Who was recently sworn in as the Chairman of the Federal Reserve?
According to the visible news headlines, Kevin Warsh was sworn in as the new Federal Reserve Chairman.
What did Fed Governor Waller state regarding inflation and interest rates?
Fed Governor Waller stated that inflation is the “driving force” and that he does not expect to support a change to the policy rate in the near term. He also emphasized a desire to remove any “easing bias.”
What does the NY Fed Nowcast project for U.S. Q2 GDP?
The US NY Fed Nowcast currently projects the U.S. Q2 GDP growth rate at 2.6%, remaining unchanged after the week’s economic reports.
What action does the Moving Averages summary display?
The Moving Averages summary displays a “Strong Sell” rating, which is derived from 13 explicit Sell indicators, 1 Neutral indicator, and 1 Buy indicator.
What is the Classic Support 1 (S1) pivot level currently shown?
The visible data for the Classic calculation method shows the Support 1 (S1) pivot level at 1.15414.
Which major holidays are noted on the economic calendar for May 25?
The economic calendar notes Memorial Day in the United States and Pentecost Monday across several European nations (including France, Germany, and Switzerland) on May 25.
What was the recent reading for the U.S. Kansas City Fed Services index?
The U.S. Kansas City Fed Services Business Activity Index registered a reading of 10 in May, compared to 3 in April.
How many active oil and gas rigs were reported by Baker Hughes?
The U.S. Baker Hughes oil and gas rig count showed an increase of 7 rigs from the previous week, bringing the total to 558 rigs.
What is the Year-to-Date (YTD) performance for the EUR/USD?
The visible Year-to-Date (YTD) performance metric for the EUR/USD is currently -1.16%.
12. Conclusion
The EUR/USD market is currently characterized by a convergence of high-impact central bank headlines and resilient U.S. macroeconomic data. With the pair trading lower on the day at 1.16017, the market is processing the formal transition of Federal Reserve leadership alongside explicit statements from policymakers prioritizing inflation management. The visible technical data, highlighted by a suite of moving averages registering as a “Strong Sell,” reflects the downward price action documented during the session. As the market transitions into the May 25 international holiday schedule, participants continue to monitor these fundamental and technical data points to measure the ongoing economic relationship between the U.S. Dollar and the Euro.

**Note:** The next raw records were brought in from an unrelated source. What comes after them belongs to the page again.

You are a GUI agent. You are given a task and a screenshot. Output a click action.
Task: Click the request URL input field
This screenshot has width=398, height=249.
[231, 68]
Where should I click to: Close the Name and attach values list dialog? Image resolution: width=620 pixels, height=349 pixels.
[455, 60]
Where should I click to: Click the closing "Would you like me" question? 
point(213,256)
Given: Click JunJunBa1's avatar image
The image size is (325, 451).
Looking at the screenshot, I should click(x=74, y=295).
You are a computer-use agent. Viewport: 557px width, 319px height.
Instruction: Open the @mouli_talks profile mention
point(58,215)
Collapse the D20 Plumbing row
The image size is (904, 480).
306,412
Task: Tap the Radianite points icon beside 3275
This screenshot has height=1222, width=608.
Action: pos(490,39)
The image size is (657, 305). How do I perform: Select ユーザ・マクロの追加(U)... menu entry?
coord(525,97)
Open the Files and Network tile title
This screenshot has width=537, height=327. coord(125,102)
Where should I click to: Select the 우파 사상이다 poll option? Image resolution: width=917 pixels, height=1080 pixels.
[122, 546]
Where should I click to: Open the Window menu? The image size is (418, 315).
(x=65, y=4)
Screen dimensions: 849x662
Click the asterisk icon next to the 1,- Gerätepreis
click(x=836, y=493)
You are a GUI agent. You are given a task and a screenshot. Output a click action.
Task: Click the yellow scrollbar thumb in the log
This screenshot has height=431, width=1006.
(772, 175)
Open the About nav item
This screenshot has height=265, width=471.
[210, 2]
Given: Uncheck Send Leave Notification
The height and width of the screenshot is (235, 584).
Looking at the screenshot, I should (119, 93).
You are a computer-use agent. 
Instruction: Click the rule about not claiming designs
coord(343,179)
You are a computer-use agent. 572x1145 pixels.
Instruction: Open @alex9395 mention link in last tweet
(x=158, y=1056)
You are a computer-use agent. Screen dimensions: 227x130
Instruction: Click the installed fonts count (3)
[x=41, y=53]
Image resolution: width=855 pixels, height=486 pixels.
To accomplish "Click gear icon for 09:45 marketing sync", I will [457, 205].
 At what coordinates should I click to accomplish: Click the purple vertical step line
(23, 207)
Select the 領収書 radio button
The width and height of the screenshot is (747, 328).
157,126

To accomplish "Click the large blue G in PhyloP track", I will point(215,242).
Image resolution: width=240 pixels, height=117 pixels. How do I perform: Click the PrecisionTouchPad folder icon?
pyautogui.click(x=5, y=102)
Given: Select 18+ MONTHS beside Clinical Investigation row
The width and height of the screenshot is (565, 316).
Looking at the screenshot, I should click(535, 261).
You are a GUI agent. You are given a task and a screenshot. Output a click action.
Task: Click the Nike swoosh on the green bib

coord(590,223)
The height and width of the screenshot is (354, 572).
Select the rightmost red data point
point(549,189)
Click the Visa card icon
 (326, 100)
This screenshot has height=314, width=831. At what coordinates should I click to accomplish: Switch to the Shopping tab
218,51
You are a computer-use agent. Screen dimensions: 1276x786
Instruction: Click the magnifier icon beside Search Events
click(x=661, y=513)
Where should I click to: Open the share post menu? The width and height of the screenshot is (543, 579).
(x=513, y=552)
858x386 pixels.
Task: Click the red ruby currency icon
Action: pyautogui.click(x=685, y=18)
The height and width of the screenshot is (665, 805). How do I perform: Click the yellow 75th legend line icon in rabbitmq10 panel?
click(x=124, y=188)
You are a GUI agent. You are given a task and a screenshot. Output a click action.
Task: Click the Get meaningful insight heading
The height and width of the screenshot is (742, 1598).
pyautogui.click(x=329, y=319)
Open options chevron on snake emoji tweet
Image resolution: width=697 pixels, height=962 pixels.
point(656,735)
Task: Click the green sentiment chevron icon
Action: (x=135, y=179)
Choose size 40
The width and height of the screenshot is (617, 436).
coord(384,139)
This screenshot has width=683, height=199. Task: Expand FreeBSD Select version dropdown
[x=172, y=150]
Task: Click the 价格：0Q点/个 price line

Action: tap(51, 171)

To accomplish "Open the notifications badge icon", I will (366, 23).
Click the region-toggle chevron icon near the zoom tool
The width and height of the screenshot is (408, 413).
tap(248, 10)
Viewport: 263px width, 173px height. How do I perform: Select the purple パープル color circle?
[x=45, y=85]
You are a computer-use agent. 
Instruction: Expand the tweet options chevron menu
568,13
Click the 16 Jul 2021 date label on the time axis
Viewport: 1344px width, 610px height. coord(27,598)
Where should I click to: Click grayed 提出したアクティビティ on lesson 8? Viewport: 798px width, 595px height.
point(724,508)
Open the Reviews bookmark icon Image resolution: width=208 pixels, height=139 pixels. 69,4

Financial Disclaimer: This article is a factual news report derived strictly from visible market data, economic calendars, and news headlines provided in the financial terminal interface at the time of publication. It does not constitute independent financial advice, personal investment recommendations, or predictive market forecasting. Macroeconomic conditions, technical indicators, and news narratives are subject to rapid change. Always conduct independent due diligence and consult with a certified financial professional before executing any trades in the foreign exchange market.